**Task statement:**
Would you copy out each line of the records below that includes the word "Sistem"?

START Data shown

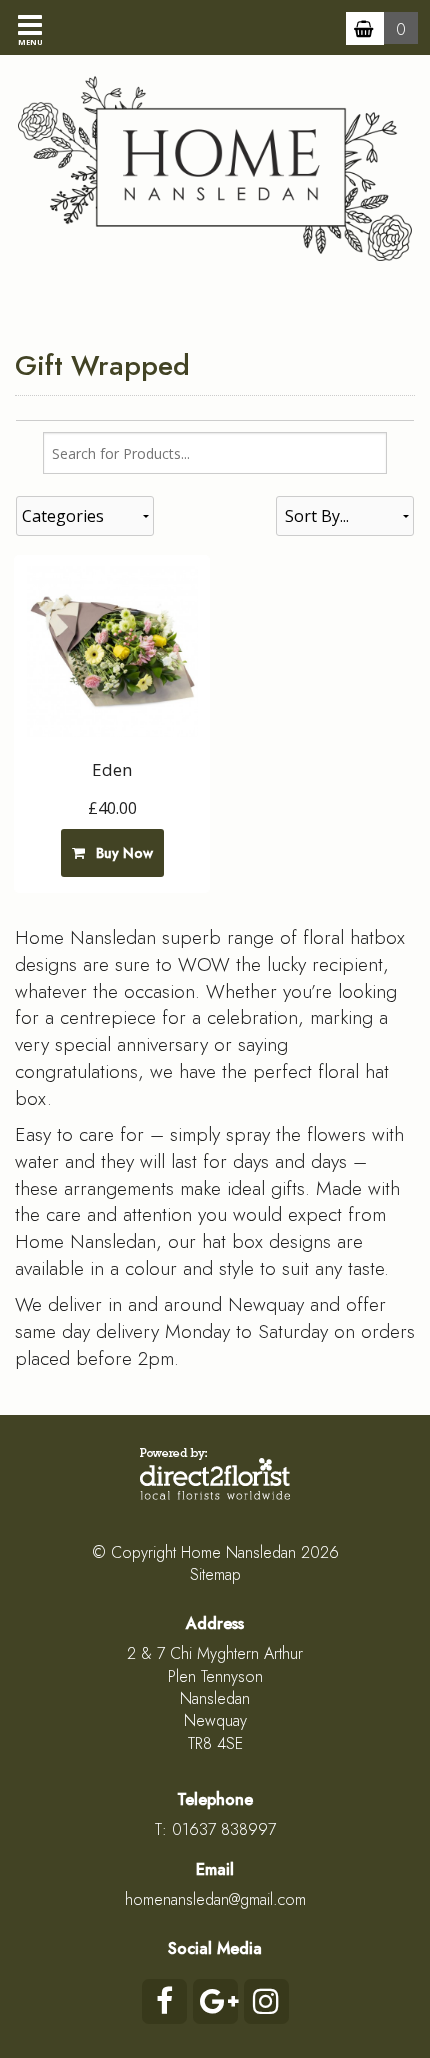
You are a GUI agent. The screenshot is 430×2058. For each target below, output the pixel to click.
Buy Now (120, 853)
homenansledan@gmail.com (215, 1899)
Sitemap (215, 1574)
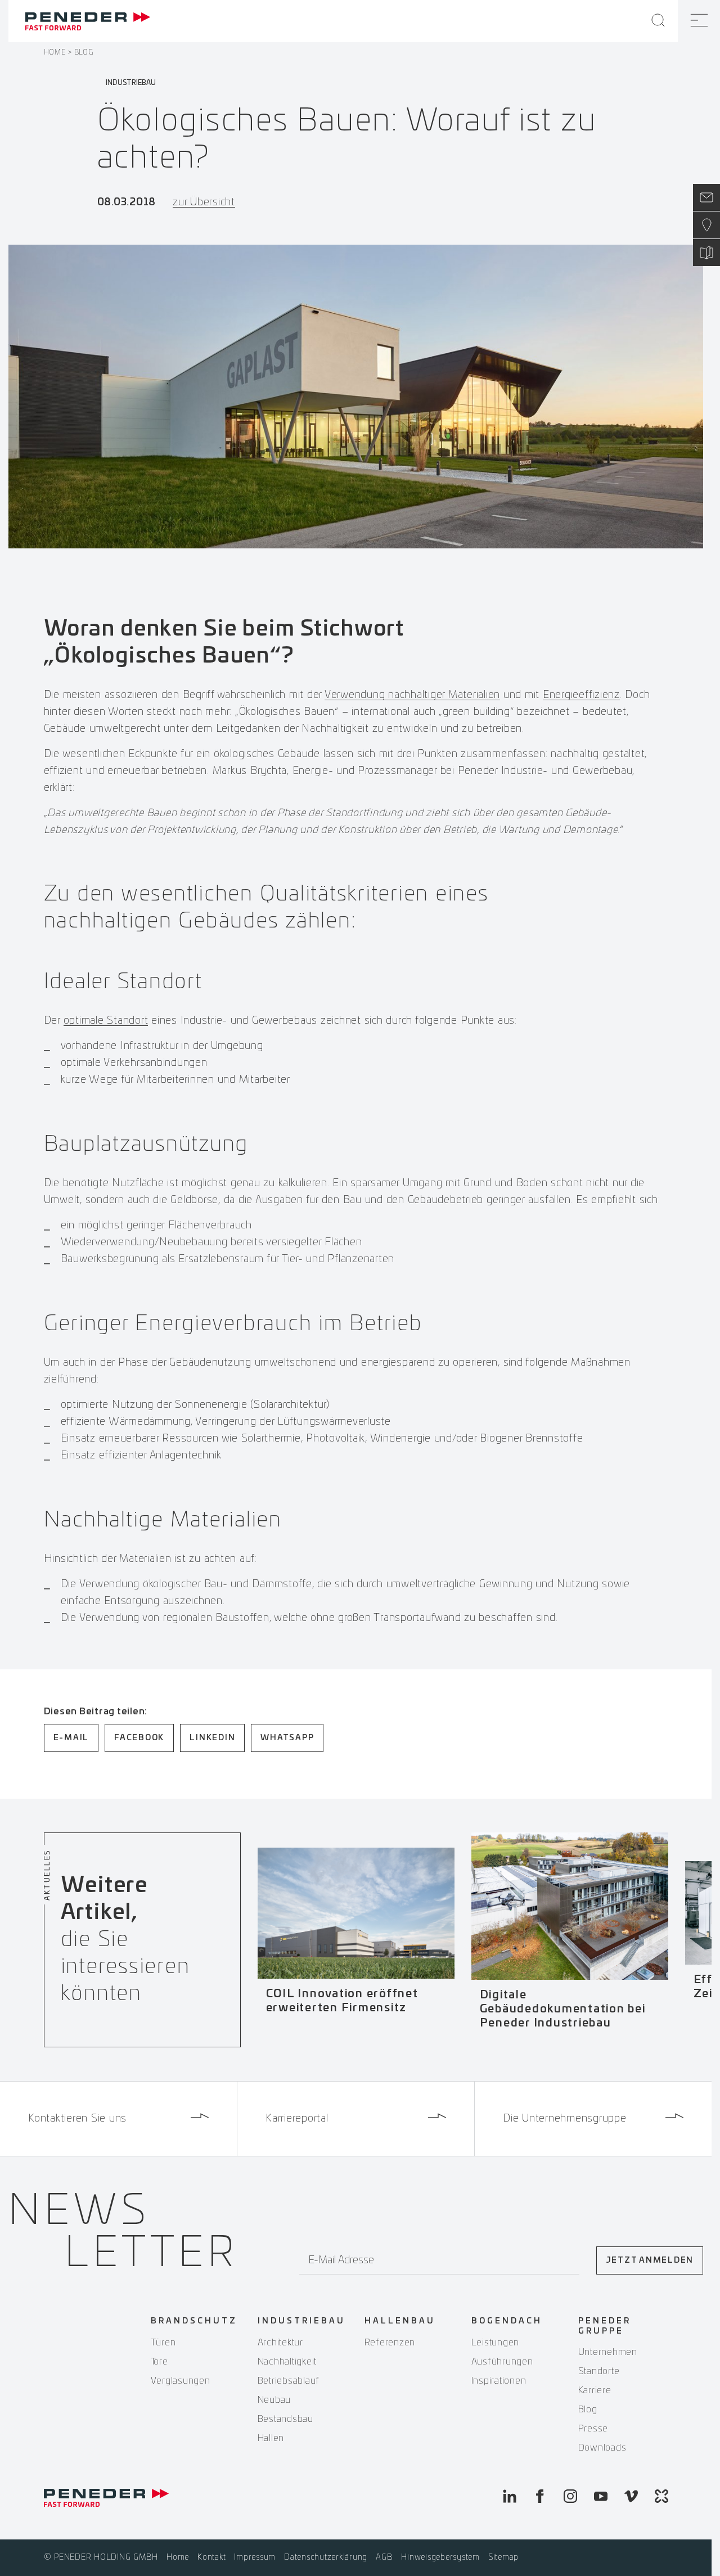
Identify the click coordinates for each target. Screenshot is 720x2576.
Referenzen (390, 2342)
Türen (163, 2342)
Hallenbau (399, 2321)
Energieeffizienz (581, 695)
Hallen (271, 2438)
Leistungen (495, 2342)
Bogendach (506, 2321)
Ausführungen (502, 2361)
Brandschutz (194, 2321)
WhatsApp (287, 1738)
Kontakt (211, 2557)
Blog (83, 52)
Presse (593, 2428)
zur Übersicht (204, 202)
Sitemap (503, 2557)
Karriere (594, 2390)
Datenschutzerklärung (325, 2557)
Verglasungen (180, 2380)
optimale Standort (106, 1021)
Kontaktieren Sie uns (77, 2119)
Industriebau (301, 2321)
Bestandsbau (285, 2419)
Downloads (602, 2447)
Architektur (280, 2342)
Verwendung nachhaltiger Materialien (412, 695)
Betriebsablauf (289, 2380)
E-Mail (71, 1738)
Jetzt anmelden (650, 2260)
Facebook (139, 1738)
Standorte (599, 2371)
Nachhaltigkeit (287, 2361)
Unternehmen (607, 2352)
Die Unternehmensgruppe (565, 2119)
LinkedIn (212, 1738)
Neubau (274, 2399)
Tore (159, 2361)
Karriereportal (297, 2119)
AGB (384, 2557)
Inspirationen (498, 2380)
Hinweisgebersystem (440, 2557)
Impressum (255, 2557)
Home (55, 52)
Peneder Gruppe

END Data shown
START Data shown

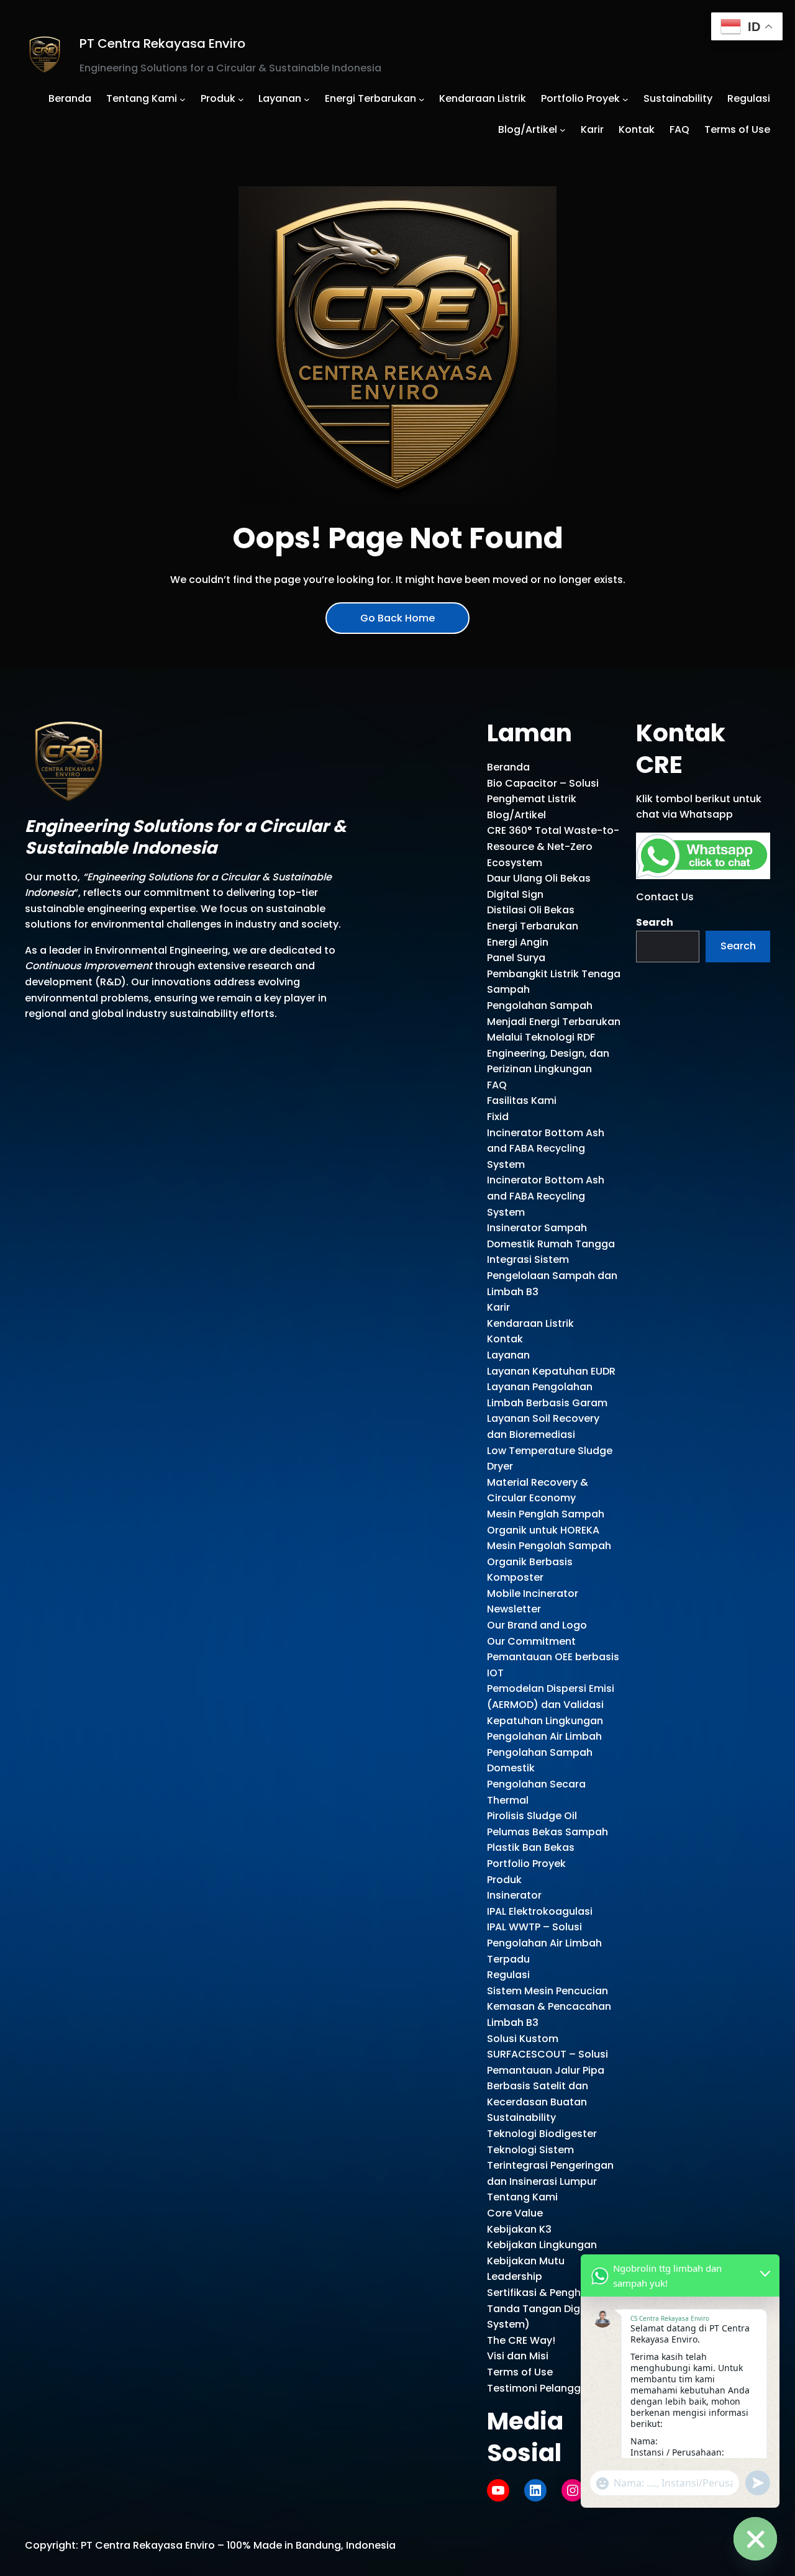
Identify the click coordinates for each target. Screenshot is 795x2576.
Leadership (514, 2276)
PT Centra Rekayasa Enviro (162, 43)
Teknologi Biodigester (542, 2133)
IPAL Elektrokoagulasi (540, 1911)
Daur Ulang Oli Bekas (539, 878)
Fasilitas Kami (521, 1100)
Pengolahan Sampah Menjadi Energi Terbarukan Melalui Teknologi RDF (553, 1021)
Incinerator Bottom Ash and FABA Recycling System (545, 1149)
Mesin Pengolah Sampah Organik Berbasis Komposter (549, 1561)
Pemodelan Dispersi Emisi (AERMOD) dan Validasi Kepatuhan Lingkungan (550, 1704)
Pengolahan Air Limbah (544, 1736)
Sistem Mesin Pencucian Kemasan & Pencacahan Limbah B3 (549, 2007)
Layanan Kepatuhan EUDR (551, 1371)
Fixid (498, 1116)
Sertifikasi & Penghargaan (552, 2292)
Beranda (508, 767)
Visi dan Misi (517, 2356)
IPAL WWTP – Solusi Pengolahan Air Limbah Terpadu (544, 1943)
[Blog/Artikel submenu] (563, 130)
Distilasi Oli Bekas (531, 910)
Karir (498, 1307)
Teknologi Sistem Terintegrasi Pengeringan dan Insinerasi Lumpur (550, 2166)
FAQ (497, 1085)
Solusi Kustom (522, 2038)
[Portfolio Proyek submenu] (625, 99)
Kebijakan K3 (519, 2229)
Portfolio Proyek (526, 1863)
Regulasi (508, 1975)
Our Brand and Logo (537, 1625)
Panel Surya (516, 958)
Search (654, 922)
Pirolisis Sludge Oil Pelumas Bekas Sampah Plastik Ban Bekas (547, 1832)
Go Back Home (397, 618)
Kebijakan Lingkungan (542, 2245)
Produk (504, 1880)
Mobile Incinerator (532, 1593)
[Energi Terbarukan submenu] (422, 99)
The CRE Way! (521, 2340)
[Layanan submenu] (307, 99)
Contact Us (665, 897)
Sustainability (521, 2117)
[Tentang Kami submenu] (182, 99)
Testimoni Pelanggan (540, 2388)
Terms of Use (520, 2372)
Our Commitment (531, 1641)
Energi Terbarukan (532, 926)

END Data shown

**Task response:**
Sistem Mesin Pencucian Kemasan & Pencacahan Limbah B3 (549, 2007)
Teknologi Sistem Terintegrasi Pengeringan dan Insinerasi Lumpur (550, 2166)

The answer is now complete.